The XXL Survey

XXXI. Classification and host galaxy properties of 2.1 GHz ATCA XXL-S radio sources

¹ International Centre for Radio Astronomy Research (ICRAR), University of Western Australia, 35 Stirling Hwy, Crawley WA 6009, Australia
e-mail: andrew.butler@icrar.org
² CSIRO Astronomy and Space Science, 26 Dick Perry Ave, Kensington WA 6151, Australia
³ ARC Centre of Excellence for All-Sky Astrophysics (CAASTRO), University of Western Australia, 35 Stirling Hwy, Crawley WA 6009, Australia
⁴ Physics Department, University of Zagreb, Bijenička cesta 32, 10002 Zagreb, Croatia
⁵ INAF – Osservatorio Astronomico di Bologna, via Gobetti 93/3, 40129 Bologna, Italy
⁶ Department of Physics, IIT Hyderabad, Kandi, Telangana 502285, India
⁷ Department of Astronomy, University of Geneva, Ch. d’Écogia 16, 1290 Versoix, Switzerland
⁸ Australian Astronomical Observatory, 105 Delhi Rd, North Ryde NSW 2113, Australia
⁹ Service d’Astrophysique AIM, CEA/DSM/IRFU/SAp, CEA Saclay, 91191 Gif-sur-Yvette, France
¹⁰ National Observatory of Athens, Lofos Nymfon, 11851 Athens, Greece
¹¹ Physics Department, Aristotle University of Thessaloniki, 54124 Thessaloniki, Greece

Received: 29 November 2017
Accepted: 26 March 2018

Abstract

The classification of the host galaxies of the radio sources in the 25 deg² ultimate XMM extragalactic survey south field (XXL-S) is presented.

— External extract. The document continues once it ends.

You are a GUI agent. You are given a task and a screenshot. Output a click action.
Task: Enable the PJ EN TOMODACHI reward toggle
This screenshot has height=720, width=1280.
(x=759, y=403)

XXL-S was surveyed at 2.1 GHz with the Australia Telescope Compact Array (ATCA) and is thus far the largest area radio survey conducted down to rms flux densities of σ ~ 41 μJy beam⁻¹. Of the 6287 radio sources in XXL-S, 4758 (75.7%) were cross-matched to an optical counterpart using the likelihood ratio technique. There are 1110 spectroscopic redshifts and 3648 photometric redshifts available for the counterparts, of which 99.4% exist out to z ~ 4. A number of multiwavelength diagnostics, including X-ray luminosities, mid-infrared colours, spectral energy distribution fits, radio luminosities, and optical emission lines and colours, were used to classify the sources into three types: low-excitation radio galaxies (LERGs), high-excitation radio galaxies (HERGs), and star-forming galaxies (SFGs). The final sample contains 1729 LERGs (36.3%), 1159 radio-loud HERGs (24.4%), 296 radio-quiet HERGs (6.2%), 558 SFGs (11.7%), and 1016 unclassified sources (21.4%). The XXL-S sub-mJy radio source population is composed of ~75% active galactic nuclei and ~20% SFGs down to 0.2 mJy. The host galaxy properties of the HERGs in XXL-S are independent of the HERG selection, but the XXL-S LERG and SFG selection is, due to the low spectral coverage, largely determined by the known properties of those populations. Considering this caveat, the LERGs tend to exist in the most massive galaxies with low star formation rates and redder colours, whereas the HERGs and SFGs exist in galaxies of lower mass, higher star formation rates, and bluer colours. The fraction of blue host galaxies is higher for radio-quiet HERGs than for radio-loud HERGs. LERGs and radio-loud HERGs are found at all radio luminosities, but radio-loud HERGs tend to be more radio luminous than LERGs at a given redshift. These results are consistent with the emerging picture in which LERGs exist in the most massive quiescent galaxies typically found in clusters with hot X-ray halos and HERGs are associated with ongoing star formation in their host galaxies via the accretion of cold gas.